Tugas: Sebutkan jumlah baris dalam materi berikut yang memuat kata "resolution". Jawab hanya dengan angka.

Materi yang Disediakan:

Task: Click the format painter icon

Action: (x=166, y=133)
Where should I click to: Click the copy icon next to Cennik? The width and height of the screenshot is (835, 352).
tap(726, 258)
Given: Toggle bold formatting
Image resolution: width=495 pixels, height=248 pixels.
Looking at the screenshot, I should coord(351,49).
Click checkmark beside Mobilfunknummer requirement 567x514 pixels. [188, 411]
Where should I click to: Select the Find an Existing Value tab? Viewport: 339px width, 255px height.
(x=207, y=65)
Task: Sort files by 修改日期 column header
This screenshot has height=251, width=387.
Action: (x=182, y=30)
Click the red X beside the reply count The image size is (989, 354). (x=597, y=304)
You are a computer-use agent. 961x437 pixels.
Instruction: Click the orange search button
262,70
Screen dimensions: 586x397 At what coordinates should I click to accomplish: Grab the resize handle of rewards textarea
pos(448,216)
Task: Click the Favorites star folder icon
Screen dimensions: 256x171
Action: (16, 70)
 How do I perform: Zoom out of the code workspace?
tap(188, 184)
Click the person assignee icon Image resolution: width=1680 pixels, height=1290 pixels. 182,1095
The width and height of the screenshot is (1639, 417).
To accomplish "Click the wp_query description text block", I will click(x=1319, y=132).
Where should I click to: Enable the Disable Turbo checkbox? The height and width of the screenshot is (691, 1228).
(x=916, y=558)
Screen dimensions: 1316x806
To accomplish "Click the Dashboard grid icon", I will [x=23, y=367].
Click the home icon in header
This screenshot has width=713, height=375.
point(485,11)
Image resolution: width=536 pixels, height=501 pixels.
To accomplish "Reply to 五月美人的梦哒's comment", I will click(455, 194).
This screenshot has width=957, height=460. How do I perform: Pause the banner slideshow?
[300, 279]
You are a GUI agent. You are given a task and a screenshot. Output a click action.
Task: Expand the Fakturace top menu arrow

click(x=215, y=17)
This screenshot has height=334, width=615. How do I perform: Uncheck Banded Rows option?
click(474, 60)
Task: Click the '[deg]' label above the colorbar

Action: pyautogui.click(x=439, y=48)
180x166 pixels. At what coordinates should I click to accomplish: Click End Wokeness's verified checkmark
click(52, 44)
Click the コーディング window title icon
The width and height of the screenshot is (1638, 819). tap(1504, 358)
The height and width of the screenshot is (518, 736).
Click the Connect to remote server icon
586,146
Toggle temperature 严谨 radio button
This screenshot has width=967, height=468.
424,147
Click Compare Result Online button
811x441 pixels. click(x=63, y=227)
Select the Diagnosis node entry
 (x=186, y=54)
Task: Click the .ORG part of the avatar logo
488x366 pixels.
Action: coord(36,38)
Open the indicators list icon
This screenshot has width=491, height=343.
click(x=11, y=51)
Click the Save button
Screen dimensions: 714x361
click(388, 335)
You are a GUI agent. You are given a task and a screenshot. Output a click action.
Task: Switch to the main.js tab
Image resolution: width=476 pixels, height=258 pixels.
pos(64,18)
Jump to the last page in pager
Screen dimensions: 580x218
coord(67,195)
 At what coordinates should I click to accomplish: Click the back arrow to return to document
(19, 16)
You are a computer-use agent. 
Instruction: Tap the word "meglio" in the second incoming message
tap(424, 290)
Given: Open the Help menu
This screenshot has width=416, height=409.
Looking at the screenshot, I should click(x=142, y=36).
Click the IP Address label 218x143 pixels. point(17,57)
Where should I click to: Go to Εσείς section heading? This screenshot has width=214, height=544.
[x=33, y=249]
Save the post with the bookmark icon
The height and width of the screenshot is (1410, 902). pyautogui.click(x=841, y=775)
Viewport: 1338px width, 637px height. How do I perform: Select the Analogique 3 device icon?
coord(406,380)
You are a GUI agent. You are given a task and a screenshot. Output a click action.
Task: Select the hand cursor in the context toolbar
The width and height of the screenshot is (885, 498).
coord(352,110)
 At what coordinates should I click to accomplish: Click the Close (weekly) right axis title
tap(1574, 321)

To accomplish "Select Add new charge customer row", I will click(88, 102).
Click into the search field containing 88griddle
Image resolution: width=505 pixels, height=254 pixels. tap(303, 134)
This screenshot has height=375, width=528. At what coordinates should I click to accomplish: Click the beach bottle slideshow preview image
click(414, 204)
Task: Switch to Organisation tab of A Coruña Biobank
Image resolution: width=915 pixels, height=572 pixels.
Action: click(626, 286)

Jawaban Tugas: 6